What is asked: Using the David Hernandez interview below, explain in one to three sentences why he says he has a lot to be thankful for in his music career despite the fallout from American Idol.

Passage:
-=-=-

American Idol David Hernandez strips bare in his new album, Don’t @ Me, and his book of nude photos…
 
By Jason Salerno
 
David Hernandez knows about public shaming. When he was 24, competing on American Idol, Perez Hilton outed him to the world as gay and revealed his stripper past. The following week after the news broke, America voted to eliminate Hernandez from the show.
 
“I cried like a baby backstage. I mean, I was just a kid,” he reflects today. “Just when I had this big, once-in-a-lifetime opportunity based off of my God-given talent, it was all taken away from me and I became an instant pariah.”
 
His fall from grace led Hernandez to serious depression, followed by addiction, jail, and eventual rehab. “It got to be pretty dark,” he continues. “But God saw me through it and I learned to love myself, flaws and all, and to not allow the negative YouTube comments to bring me down.”
 
He sings about the reckoning and its aftermath in his provocative new EP, Don’t @ Me, and proves he’s no longer hiding anything in its accompanying book of nude photography, #NSFW.
 
Hernandez spoke with us from his home in Los Angeles.
 
Has Paula Abdul [a former American Idol judge] weighed in on the images in #NSFW yet?
Paula has not seen them! (Laughing) I’m pretty sure she would not want to! She’s like a sister/mentor to me.
 
What would Simon Cowell [a former American Idol judge] say if he were to see them?
Who cares what Simon would say? On the show, his critiques were always super harsh and hurtful. I was so young at the time and everything was new to me. His comments were pretty devastating. I have thicker skin today. Whatever he might say wouldn’t bother me.
 
American Idol did amazing things for many artists.
That’s true. In terms of my music career, I have a lot to be thankful for. Despite the fallout, the show put me on the map. It exposed me to 35 million people every week and helped me get my foot in the industry. Because of the exposure, I was able to sing at President Barack Obama’s inauguration, and performed with incredible artists like Bryan Adams, George Michael and Donna Summer. I’ve been a touring artist for over a decade, which is a blessing. Not many singers can say that they have worked consistently for so long. I’m grateful to the mentors and the producers for helping me to learn the ropes. Those lessons were invaluable.

-=-=-

Provided material:
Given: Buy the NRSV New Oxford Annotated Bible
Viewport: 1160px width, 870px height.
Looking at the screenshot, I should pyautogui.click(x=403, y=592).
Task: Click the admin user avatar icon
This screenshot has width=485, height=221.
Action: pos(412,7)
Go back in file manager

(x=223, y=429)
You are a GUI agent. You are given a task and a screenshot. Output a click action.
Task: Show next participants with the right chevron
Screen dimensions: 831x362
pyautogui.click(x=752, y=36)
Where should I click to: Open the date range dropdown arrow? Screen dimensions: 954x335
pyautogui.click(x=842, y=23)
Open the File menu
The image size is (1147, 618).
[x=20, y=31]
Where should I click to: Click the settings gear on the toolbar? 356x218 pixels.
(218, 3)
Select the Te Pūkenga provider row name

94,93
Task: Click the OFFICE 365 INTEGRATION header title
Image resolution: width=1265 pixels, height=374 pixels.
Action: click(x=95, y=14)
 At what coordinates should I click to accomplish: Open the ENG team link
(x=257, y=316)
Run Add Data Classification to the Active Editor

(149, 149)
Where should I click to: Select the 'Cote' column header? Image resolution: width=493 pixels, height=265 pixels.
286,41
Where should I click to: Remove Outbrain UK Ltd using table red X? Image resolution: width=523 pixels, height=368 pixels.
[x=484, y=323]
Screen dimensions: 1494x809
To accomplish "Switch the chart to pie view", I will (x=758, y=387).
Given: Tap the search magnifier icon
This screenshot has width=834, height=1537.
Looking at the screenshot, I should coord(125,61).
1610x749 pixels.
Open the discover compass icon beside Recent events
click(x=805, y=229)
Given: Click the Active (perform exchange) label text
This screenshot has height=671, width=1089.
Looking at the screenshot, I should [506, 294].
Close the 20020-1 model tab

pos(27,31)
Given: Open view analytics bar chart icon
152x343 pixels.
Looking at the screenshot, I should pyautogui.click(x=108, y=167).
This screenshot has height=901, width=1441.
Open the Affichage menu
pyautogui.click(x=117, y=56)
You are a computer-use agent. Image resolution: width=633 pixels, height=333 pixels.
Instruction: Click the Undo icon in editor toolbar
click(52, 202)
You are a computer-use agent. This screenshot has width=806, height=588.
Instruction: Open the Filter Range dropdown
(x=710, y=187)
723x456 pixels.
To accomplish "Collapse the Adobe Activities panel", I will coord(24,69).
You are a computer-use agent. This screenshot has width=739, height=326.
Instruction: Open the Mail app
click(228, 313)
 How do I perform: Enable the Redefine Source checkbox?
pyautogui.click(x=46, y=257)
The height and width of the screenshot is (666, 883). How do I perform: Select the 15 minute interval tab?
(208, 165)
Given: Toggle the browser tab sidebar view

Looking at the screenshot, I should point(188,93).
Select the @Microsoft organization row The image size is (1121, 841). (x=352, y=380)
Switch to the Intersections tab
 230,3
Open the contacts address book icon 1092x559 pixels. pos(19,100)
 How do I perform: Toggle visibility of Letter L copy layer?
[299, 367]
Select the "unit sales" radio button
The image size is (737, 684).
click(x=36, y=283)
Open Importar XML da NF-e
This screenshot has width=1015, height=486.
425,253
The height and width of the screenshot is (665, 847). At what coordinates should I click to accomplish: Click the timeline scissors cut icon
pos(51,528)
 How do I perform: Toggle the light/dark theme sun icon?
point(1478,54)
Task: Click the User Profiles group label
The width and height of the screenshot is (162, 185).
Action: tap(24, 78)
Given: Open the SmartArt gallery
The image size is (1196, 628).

-=-=-

Answer to the task: The show put him on the map by exposing him to 35 million people every week and helping him get his foot in the industry. That exposure let him sing at President Barack Obama's inauguration and perform with artists like Bryan Adams, George Michael and Donna Summer, and he has worked as a touring artist for over a decade.